ZOJ 3780 Paint the Grid Again(拓扑排序)

ZOJ 3780 Paint the Grid Again

Leo has a grid with N × N cells. He wants to paint each cell with a specific color (either black or white).
Leo has a magical brush which can paint any row with black color, or any column with white color. Each time he uses the brush, the previous color of cells will be covered by the new color. Since the magic of the brush is limited, each row and each column can only be painted at most once. The cells were painted in some other color (neither black nor white) initially.
Please write a program to find out the way to paint the grid.
Input
There are multiple test cases. The first line of input contains an integer T indicating the number of test cases. For each test case:
The first line contains an integer N (1 <= N <= 500). Then N lines follow. Each line contains a string with N characters. Each character is either 'X' (black) or 'O' (white) indicates the color of the cells should be painted to, after Leo finished his painting.

+ + + + +

任务内容
请根据参考文本回答下面三个问题，答案按同样的编号逐行写出：
1. 魔法刷子能把行涂成什么颜色，把列涂成什么颜色？
2. 每一行和每一列最多能涂几次？
3. 输入中的 N 取值范围是多少？

+ + + + +

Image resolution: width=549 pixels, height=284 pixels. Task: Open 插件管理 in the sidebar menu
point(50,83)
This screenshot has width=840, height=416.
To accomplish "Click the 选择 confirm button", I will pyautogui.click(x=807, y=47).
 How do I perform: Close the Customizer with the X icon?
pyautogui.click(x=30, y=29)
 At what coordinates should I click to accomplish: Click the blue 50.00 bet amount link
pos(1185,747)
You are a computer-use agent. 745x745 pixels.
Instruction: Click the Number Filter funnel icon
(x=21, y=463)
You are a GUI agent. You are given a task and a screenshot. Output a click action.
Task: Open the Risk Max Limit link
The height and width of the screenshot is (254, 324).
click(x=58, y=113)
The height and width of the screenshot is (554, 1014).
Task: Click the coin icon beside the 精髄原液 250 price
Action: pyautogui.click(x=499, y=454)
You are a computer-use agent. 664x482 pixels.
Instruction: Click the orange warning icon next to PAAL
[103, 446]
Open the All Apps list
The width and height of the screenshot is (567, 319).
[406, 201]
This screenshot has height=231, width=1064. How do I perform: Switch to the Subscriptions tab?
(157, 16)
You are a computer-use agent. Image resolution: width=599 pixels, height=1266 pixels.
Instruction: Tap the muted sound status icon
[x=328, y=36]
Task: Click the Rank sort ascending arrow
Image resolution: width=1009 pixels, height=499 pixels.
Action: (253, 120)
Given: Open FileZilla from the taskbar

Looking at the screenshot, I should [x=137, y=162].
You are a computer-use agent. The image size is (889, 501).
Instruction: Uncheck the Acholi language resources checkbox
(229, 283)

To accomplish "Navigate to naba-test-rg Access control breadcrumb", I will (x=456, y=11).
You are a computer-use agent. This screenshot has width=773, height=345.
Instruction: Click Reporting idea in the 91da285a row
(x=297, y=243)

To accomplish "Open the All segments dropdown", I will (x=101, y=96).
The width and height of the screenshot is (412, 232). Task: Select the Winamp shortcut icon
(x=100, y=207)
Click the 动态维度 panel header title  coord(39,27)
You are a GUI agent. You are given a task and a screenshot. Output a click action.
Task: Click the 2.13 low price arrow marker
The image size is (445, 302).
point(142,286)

+ + + + +

任务结果
1. 行涂成黑色，列涂成白色。
2. 最多一次。
3. 1 <= N <= 500。